(Data excerpts)
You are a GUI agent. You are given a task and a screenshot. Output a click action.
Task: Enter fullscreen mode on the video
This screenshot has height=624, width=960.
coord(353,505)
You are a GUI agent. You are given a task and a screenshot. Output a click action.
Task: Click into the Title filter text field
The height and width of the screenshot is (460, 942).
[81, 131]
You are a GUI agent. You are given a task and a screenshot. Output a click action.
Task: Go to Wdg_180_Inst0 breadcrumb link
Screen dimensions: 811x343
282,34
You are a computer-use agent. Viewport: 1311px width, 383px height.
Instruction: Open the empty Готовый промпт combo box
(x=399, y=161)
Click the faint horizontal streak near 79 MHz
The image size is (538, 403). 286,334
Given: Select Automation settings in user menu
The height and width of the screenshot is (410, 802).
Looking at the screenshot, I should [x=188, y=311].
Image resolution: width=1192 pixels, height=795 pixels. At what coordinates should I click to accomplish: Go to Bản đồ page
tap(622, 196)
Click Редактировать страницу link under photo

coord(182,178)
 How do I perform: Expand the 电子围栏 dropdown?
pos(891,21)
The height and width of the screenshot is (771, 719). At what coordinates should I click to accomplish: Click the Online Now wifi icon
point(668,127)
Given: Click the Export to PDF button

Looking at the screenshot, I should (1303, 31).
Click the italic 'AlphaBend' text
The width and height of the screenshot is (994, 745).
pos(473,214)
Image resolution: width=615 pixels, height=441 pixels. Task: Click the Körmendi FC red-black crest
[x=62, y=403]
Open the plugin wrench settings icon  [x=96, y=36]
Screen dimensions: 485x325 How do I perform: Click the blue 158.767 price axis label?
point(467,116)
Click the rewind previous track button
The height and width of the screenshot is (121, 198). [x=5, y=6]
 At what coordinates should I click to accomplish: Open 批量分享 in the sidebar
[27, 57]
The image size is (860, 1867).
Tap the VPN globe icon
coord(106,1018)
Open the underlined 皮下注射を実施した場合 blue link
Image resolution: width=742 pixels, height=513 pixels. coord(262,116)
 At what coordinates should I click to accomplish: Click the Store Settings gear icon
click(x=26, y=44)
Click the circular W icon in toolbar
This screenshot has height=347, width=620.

*Your goal:*
Your answer must be an exact transcription of the lines from the one containing "Click the rewind previous track button" through the last line of the records above, and nothing else.

*Response box:*
Click the rewind previous track button
The height and width of the screenshot is (121, 198). [x=5, y=6]
 At what coordinates should I click to accomplish: Open 批量分享 in the sidebar
[27, 57]
The image size is (860, 1867).
Tap the VPN globe icon
coord(106,1018)
Open the underlined 皮下注射を実施した場合 blue link
Image resolution: width=742 pixels, height=513 pixels. coord(262,116)
 At what coordinates should I click to accomplish: Click the Store Settings gear icon
click(x=26, y=44)
Click the circular W icon in toolbar
This screenshot has height=347, width=620.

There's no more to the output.